Denise Palmer wrote:

> Once again...a new dilemma!
>
> I've just recently begun to design all my clients sites at
> 800x600, opposed
> to 640x480.

When you say "design...at 800x600" do you mean you design using that size as
a "lowest common denominator" or do you mean you view the site at that res,
but design to another spec? I'll assume that you are saying you are now
using 800x600 as the "lowest common denominator" spec. If so, I think it's a
bad, bad idea...unless you are designing for a known audience who all have
800x600 or higher monitor res settings.

> As I was working with one client they kept referring to too much "white
> space"...where I saw none, and "overlaps" where there were none, according
> to me.

Barry has stated some very important arguments regarding column width for
text and readability. There are a number of ways to keep column width under
control. The easiest is to stick everything in fixed-width tables. Another
way is to use variable width tables (percents). One of the better examples
of successful percentage-based designs that I know of is the (whoa is me)
microsoft.com. They do a lot of things with percentage based tables that let
their pages stretch gracefully from the narrowest window size to fairly
large ones. However, the percentage-based method doesn't stand much of a
change vs. the higher screen res's (1240 +). From my experience, people who
have their monitors set at the higher res's often float their windows at
smaller sizes, so the columns of text on percentage-based sites are more
readable.

When designing using fixed-width tables, always shoot for the lowest common
denominator, which is generally 640x480, which means your outermost table
should be in the 590-600 range. Sounds like you've been doing that, but are
up against the "white space" questioning.
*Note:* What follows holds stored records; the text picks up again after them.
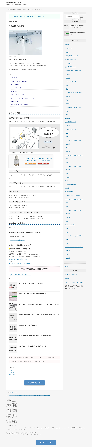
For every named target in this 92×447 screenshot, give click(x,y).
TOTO (66, 180)
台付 (67, 85)
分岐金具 (67, 44)
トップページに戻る (46, 442)
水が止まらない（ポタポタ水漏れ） (19, 81)
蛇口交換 (67, 52)
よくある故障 (13, 77)
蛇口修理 (67, 266)
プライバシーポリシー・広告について (74, 282)
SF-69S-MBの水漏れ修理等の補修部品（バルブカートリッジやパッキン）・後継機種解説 (29, 395)
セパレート (69, 147)
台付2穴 (68, 74)
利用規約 (67, 278)
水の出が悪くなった (16, 91)
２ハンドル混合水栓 (70, 81)
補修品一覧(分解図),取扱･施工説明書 (19, 105)
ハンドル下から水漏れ (16, 88)
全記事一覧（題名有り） (71, 274)
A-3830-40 (11, 372)
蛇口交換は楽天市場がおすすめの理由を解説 (20, 263)
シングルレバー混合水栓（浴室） (74, 199)
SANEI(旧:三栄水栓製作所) (71, 55)
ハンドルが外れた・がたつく (18, 94)
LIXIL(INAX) (68, 118)
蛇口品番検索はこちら (34, 383)
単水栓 (67, 188)
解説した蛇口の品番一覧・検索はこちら (20, 275)
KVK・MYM (68, 63)
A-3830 (10, 370)
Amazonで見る (30, 163)
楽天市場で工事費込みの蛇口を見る (18, 259)
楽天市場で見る (43, 163)
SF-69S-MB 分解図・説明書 (17, 240)
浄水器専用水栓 (69, 191)
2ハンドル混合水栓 (70, 224)
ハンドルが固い (15, 84)
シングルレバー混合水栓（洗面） (74, 70)
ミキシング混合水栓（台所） (72, 195)
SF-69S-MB (12, 374)
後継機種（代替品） (15, 101)
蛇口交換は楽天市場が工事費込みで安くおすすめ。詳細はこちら (28, 16)
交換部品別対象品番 (70, 59)
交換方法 (67, 125)
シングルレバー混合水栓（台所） (74, 92)
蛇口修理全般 (68, 48)
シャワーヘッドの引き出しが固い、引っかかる (22, 98)
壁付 (67, 89)
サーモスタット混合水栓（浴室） (74, 107)
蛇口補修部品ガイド (14, 2)
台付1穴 (68, 78)
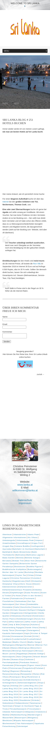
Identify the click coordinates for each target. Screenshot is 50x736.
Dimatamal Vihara (10, 584)
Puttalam (39, 668)
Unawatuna (40, 712)
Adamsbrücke (20, 534)
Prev (5, 103)
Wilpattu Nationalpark (24, 720)
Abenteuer (7, 534)
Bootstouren (20, 567)
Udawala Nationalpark (12, 712)
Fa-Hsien (17, 596)
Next (16, 103)
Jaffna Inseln (31, 622)
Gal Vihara (21, 604)
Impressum (25, 503)
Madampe (6, 642)
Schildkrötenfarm (31, 680)
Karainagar (21, 630)
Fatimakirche (17, 598)
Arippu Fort (37, 543)
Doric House (26, 584)
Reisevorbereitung (10, 674)
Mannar (31, 645)
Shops (41, 683)
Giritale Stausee (18, 610)
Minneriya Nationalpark (23, 651)
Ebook (36, 584)
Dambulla (6, 581)
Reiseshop (26, 671)
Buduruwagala (34, 569)
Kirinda (7, 636)
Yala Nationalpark (24, 723)
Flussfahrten (8, 601)
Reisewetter (26, 674)
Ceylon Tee (21, 575)
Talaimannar (35, 703)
One way to "cut the white space in half" is to center your outermost table.
That means that the big chunk of space that used to be all on the right is
now split up between the left and the right. Personally, I find that
approach to generally look more pleasant than the "why's it all shoved over
to the left" look.

> I knew we were both viewing at 800x600...come to find out, they were using
> "large fonts" and I have always used "small fonts" with an 800x600 screen
> display setting.

"Large fonts" (a Windows thing) have thrown me for a loop, too. It just
happened a few weeks ago at a presentation, as a matter of fact. My client
had his screen set to show "large fonts" and some of the database tables I
had in fixed width tables ended up with some real unreadable lines due to
linebreaks that were never intended. I think that WebTV uses some
outrageously oversized fonts, too. The way I look at it is: if someone is
surfing all the time with large fonts, chances are they a) realize that they
are making the pages look funky because of their large font setting or b)
are used to seeing screwed up pages on a vast array of sites, but aren't
bright enough to put one and one together to get two. Either way, I can only
do so much to anticipate the large font setting. I face the fact that some
"headlines" on my pages may wrap when they shouldn't and that some
paragraphs will be way longer, vertically, than I expect.

I think, but am not positive, that the "large font" setting, which is system
wide in Windows, is a user choice and is generally not a default during
setup. However, some users, when answering setup questions, may choose the
"use large fonts" setting without knowing the ramifications. I'm also pretty
sure that the large font setting effects all Windows elements, such as menu
items, title bars, dialog boxes, etc and that the user will see lots of
other screwy things going on during regular system use, not just on their
browsers.

Do I know what percentage of people use the "large font" setting? No. Anyone
know?

> Is there a standard that has been described for both the screen and font
> size for designers?  How do other site designers accommodate these
> variables?
>
> If we must design to accommodate all these different settings...we are
> probably looking at quadrupling our time, and then of course the next
> question would be cost!!

The cheapest and most user-friendly method is to design to the lowest common
denominator in your audience base. Decide who they are then build so they'll
be happy.

> It's come to a point where I'm beginning to feel like I'll just design to
> the clients specs, so that they see everything as they should,
> and the rest
> of the world be damned!

Don't despair, Denise, what you're going through has to be gone through by
every web developer at some time. If you damn your visitors by giving them
something they can't use (scrolling to the right on every page when viewing
with a 640x480 monitor falls in the category of "can't be used", IMO), then
they'll damn you...or they'll damn your customer. It's better for you to
stick to your guns and do right for your client. Make them realize that
there are many different monitor settings and that you want to make sure
that no visitor is left out.

One of the best ways that I've stumbled into to show a client how different
a site can look on different monitors was to wander around their office and
fire up their site on everyone's machine that was connected to the web. The
client got a clear example of how different their site will look, both
layout (whitespace and word wrapping) and color tones. When they see things
differently on 4-10 monitors in their office, you can expand it to "so you
can see that I can't predict or design to hundreds of thousands of different
monitors sitting on desks around the world!". If you have access to all
those monitors at a client's office, you may want to try that route...and
cross your fingers that the IT guy at their company didn't buy everyone
exactly the same monitor and configure them all exactly the same way, heh.